If we look more closely by assuming a score of 0-3 is dissatisfied and 4-5 is satisfied, we can see from this visualization that there are several high dissatisfied scores. We will take only the top 3, namely:

1. Hotel wifi service
2. Common room Entertainment
3. Stay Comfort

### Age

In [None]:
facet = sns.FacetGrid(df, hue = 'satisfaction', aspect = 4)
facet.map(sns.kdeplot, "Age", shade= True)
facet.add_legend()
plt.show()

plt.rcParams["figure.figsize"] = [8,8]
plt.rcParams["figure.autolayout"] = True
sns.histplot(data = df, x = "Age", kde = True, hue = "satisfaction")

It can be seen that the highest level of satisfaction is in the range of 40-60 while under the age of 40 the average level of satisfaction is dissatisfied and also over the age of 60 feel dissatisfied.

In [None]:
def age_group(age):
  if age < 40:
    return "Young"
  elif age > 60:
    return "Old"
  else:
    return "Middle"

df['age_group'] = df['Age'].apply(lambda age: age_group(age))

In [None]:
df_countplot(df,"age_group")

In [None]:
pivot_satisfaction(df,"age_group")

Next we will focus more on data where other than age_group which is not 'Middle' because there is an opputunity how we can improve our service

In [None]:
df_not_mid_age = df[df['age_group'] != 'Middle']
df_not_mid_age.shape

#### Age and hotel wife service

In [None]:
df_countplot(df_not_mid_age,"Hotel wifi service")

In [None]:
pivot_satisfaction(df_not_mid_age,"Hotel wifi service")

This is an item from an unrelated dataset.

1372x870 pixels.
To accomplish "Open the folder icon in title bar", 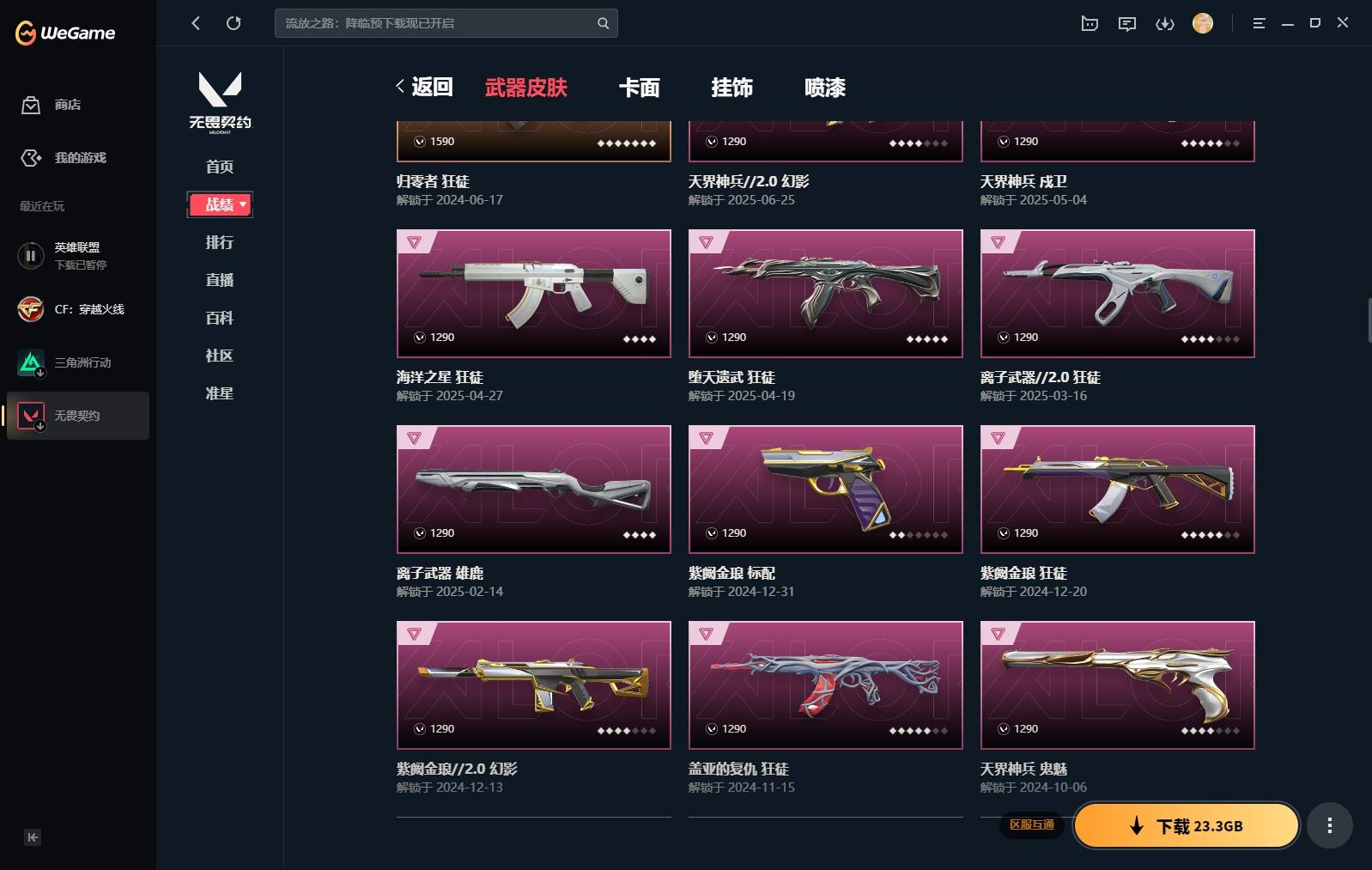I will 1090,23.
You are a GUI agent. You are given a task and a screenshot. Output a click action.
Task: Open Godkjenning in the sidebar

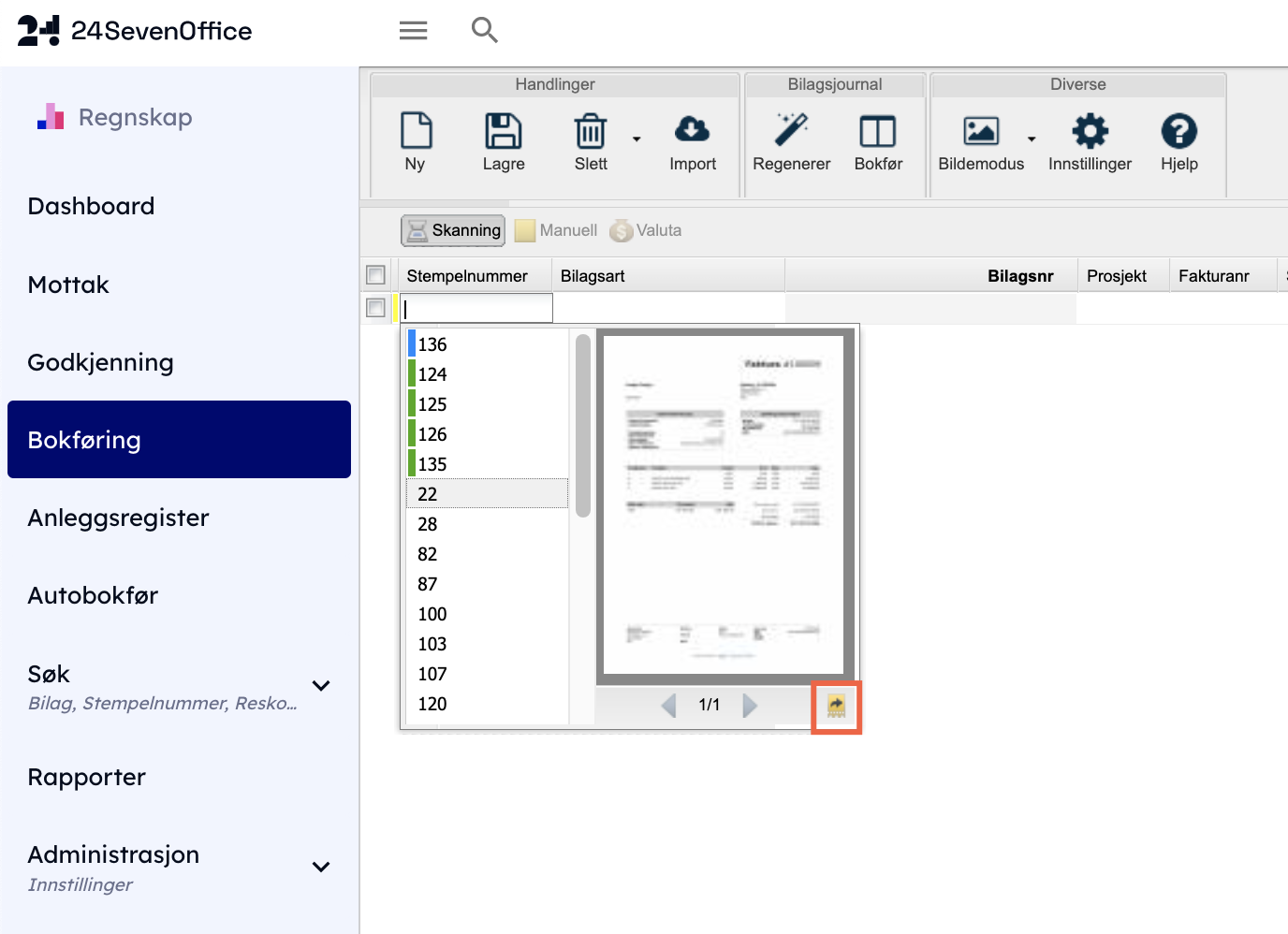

#### Age and common room entertaiment

In [None]:
df_countplot(df_not_mid_age,"Common Room entertainment")

In [None]:
pivot_satisfaction(df_not_mid_age,"Common Room entertainment")

#### Age and stay comfort

In [None]:
df_countplot(df_not_mid_age,"Stay comfort")

In [None]:
pivot_satisfaction(df_not_mid_age,"Stay comfort")

# Preprocessing data

## Encode data

### One hot encode

In [None]:
def one_hot_encode (df_,variable,top_x_labels):
  for label in top_x_labels:
    df_[variable + '_' + label] = np.where(df[variable]==label,1,0)

# Purpose_of_travel
one_hot = [x for x in df['purpose_of_travel'].value_counts().sort_values(ascending=False).head().index]
one_hot_encode(df,'purpose_of_travel',one_hot)
df = df.drop(['purpose_of_travel'], axis=1)

# Type_of_travel
one_hot = [x for x in df['Type of Travel'].value_counts().sort_values(ascending=False).head().index]
one_hot_encode(df,'Type of Travel',one_hot)
df = df.drop(['Type of Travel'], axis=1)

# Type_of_booking
one_hot = [x for x in df['Type Of Booking'].value_counts().sort_values(ascending=False).head().index]
one_hot_encode(df,'Type Of Booking',one_hot)
df = df.drop(['Type Of Booking'], axis=1)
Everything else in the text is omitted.